Records supplied:
Segment Open

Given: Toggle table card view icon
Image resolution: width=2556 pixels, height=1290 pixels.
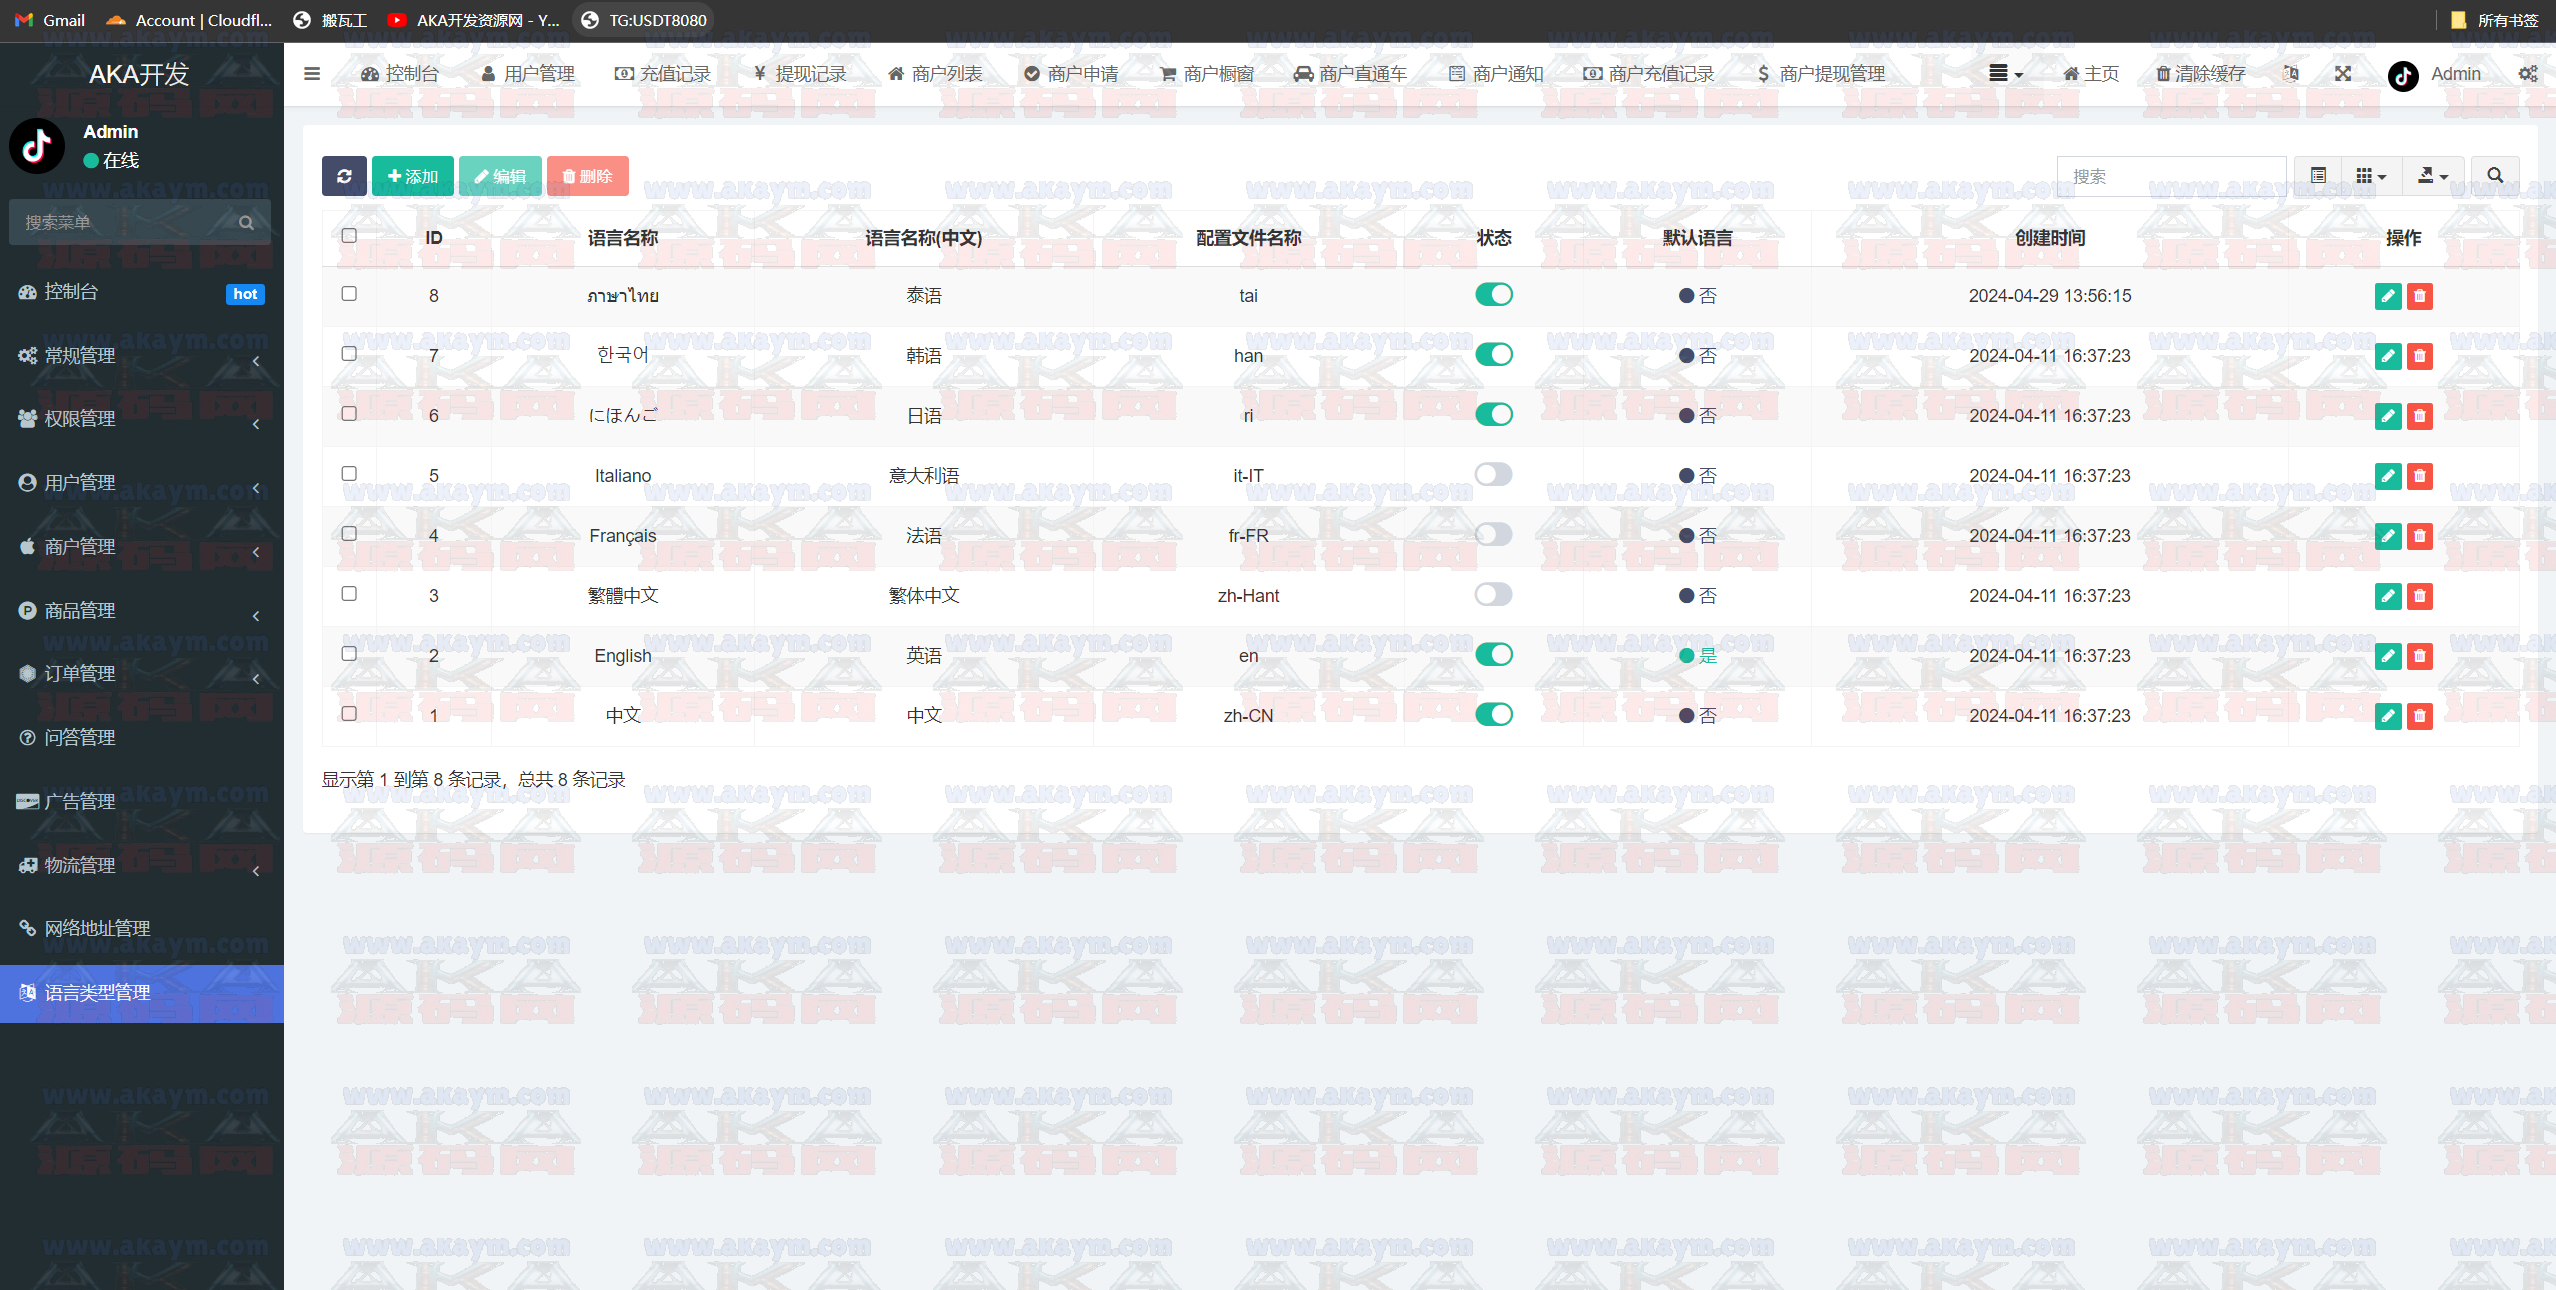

Segment Closed
Segment Open

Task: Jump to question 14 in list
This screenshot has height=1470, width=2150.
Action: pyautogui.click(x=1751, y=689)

Segment Closed
Segment Open

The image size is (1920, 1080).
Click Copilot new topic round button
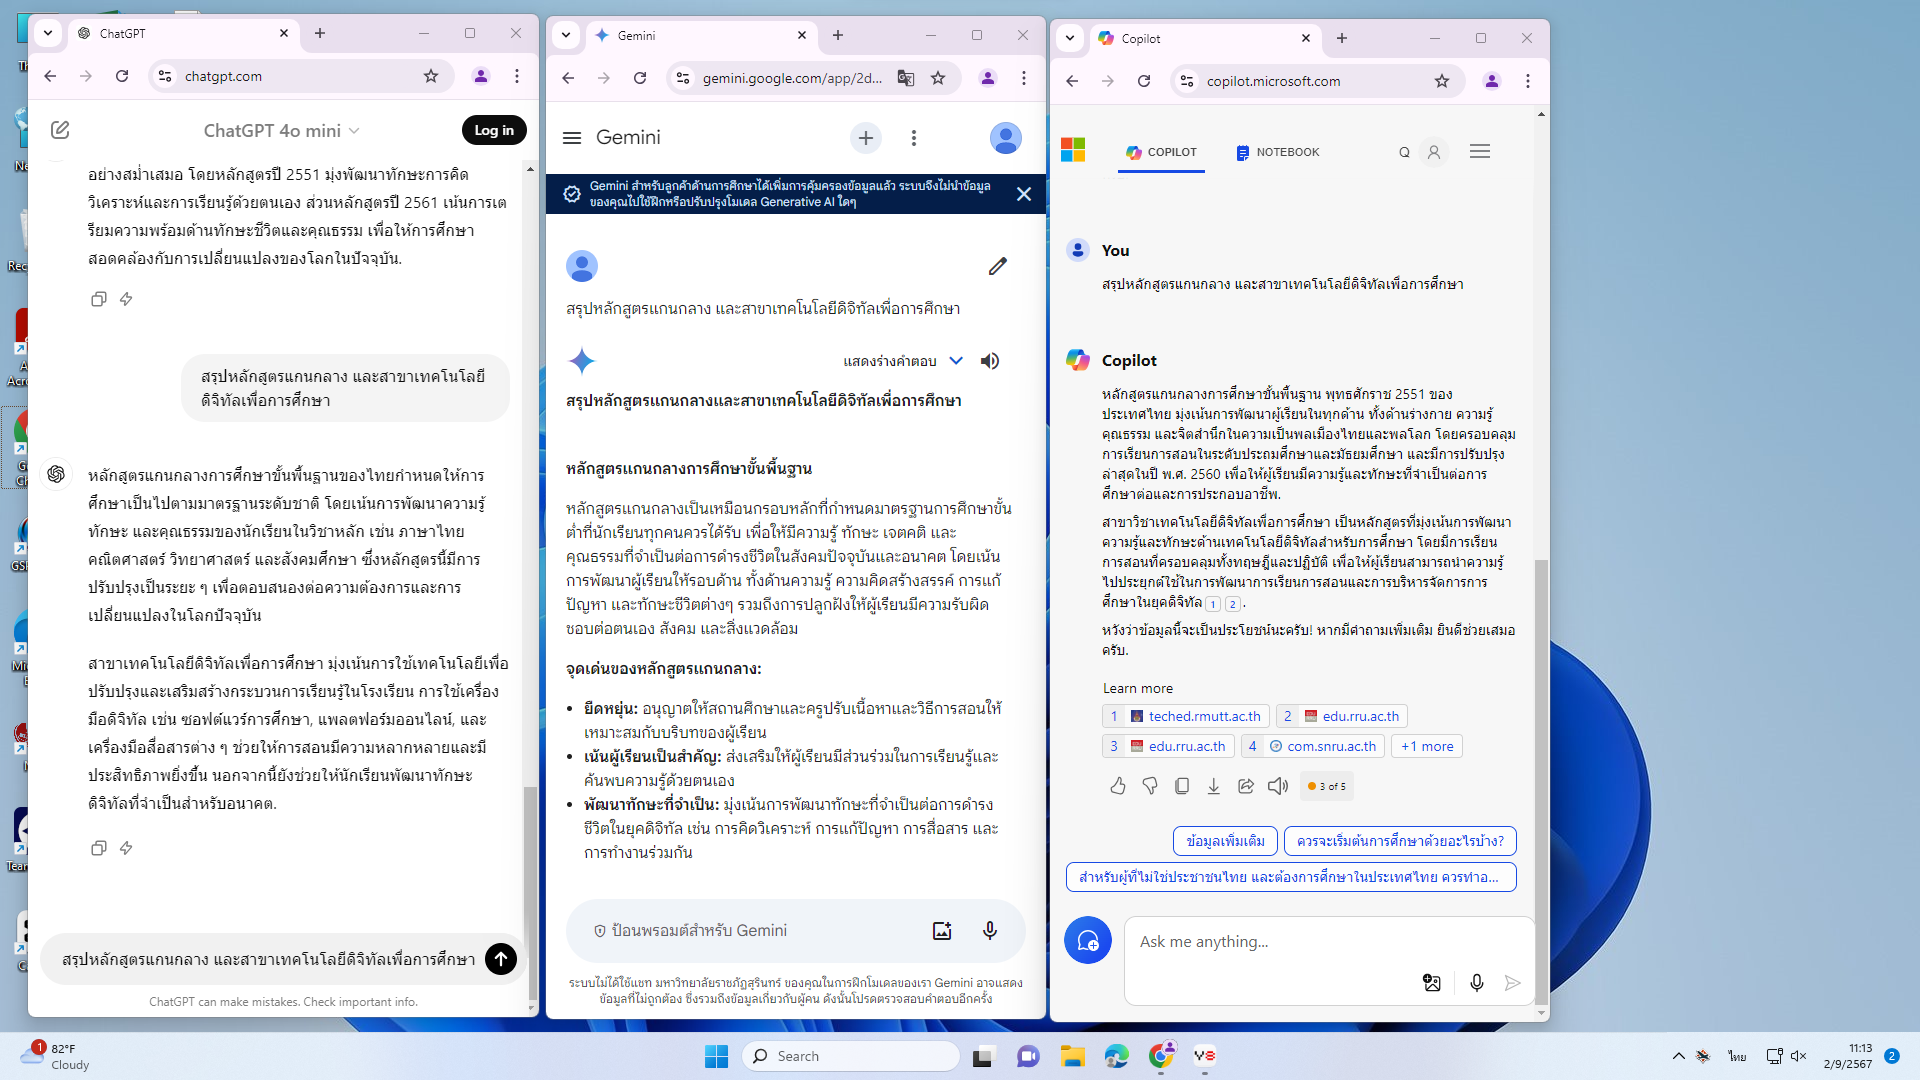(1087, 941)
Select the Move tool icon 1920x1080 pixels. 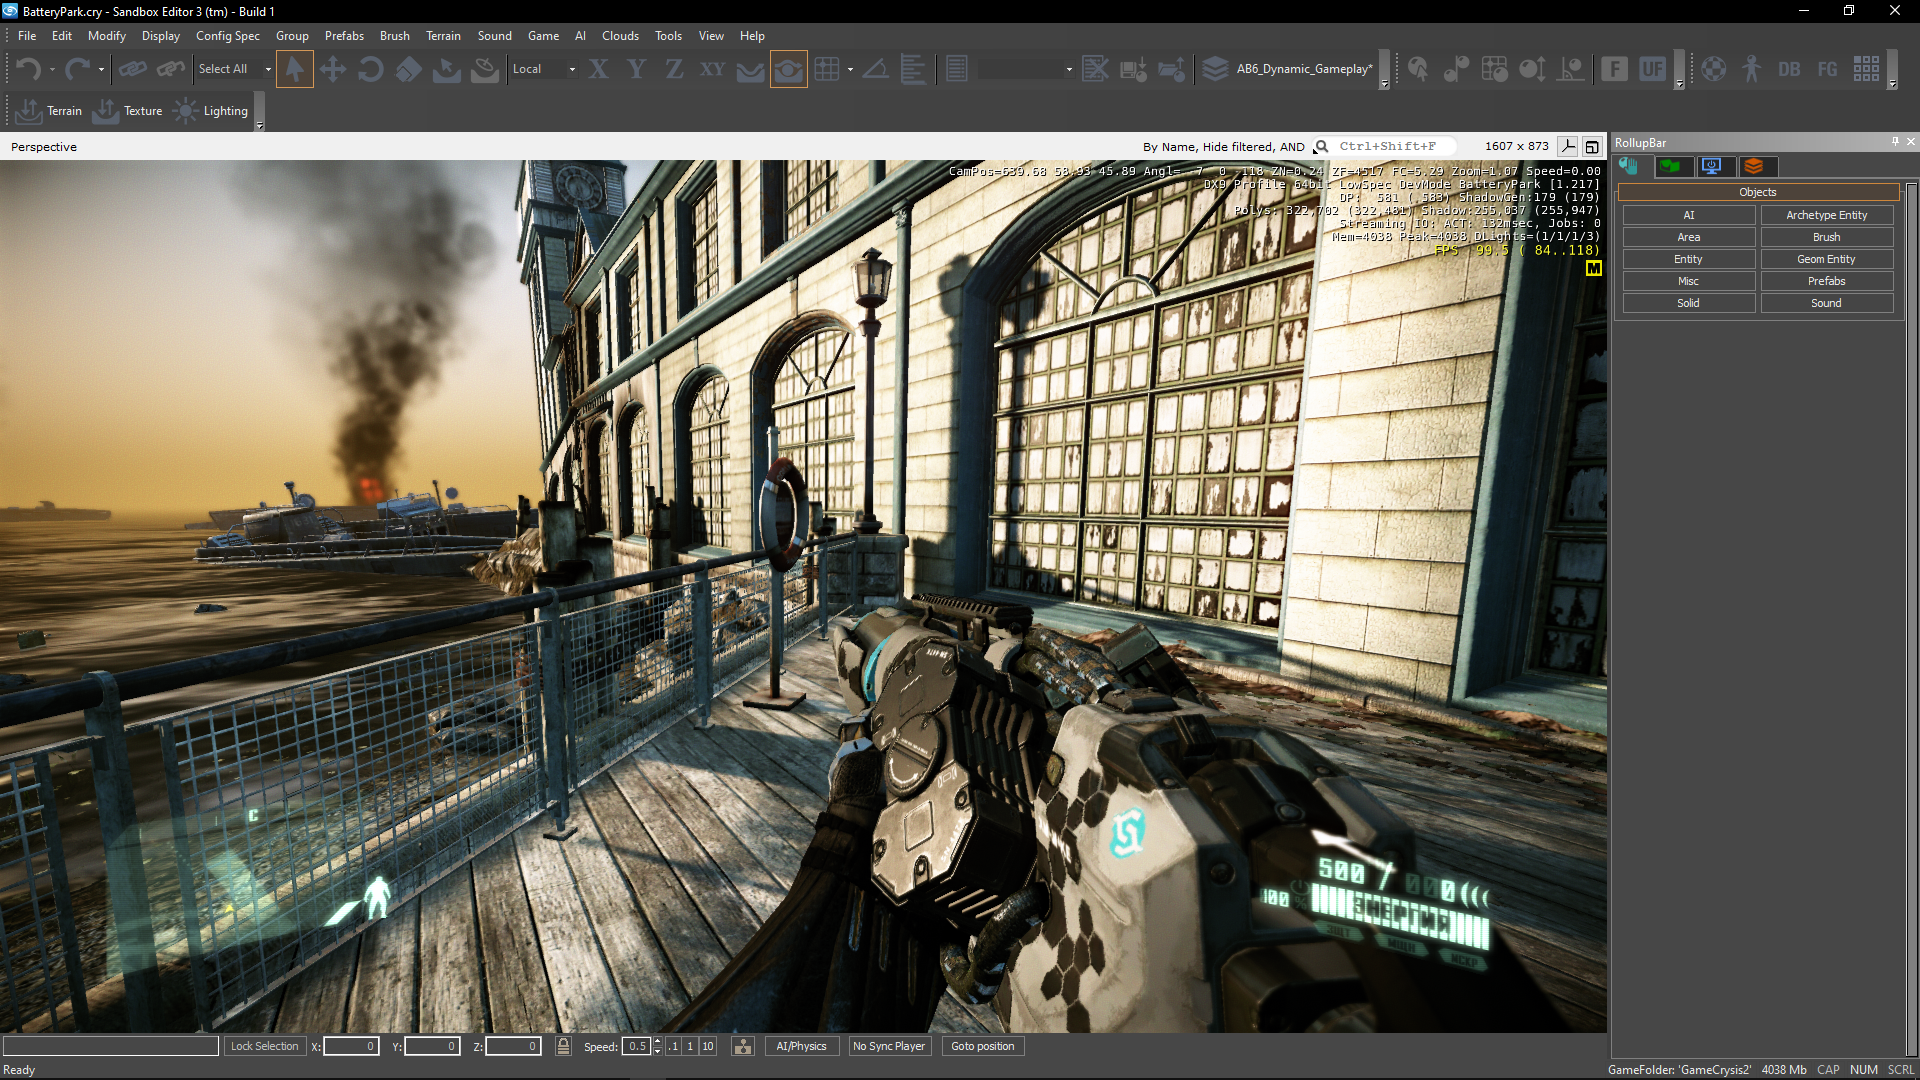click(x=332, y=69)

Segment Closed

What is needed:
From the entries above, give again exactly the lines running from the line with "Given: Toggle table card view icon" to the line with "Image resolution: width=2556"; include both of those lines.

Answer section:
Given: Toggle table card view icon
Image resolution: width=2556 pixels, height=1290 pixels.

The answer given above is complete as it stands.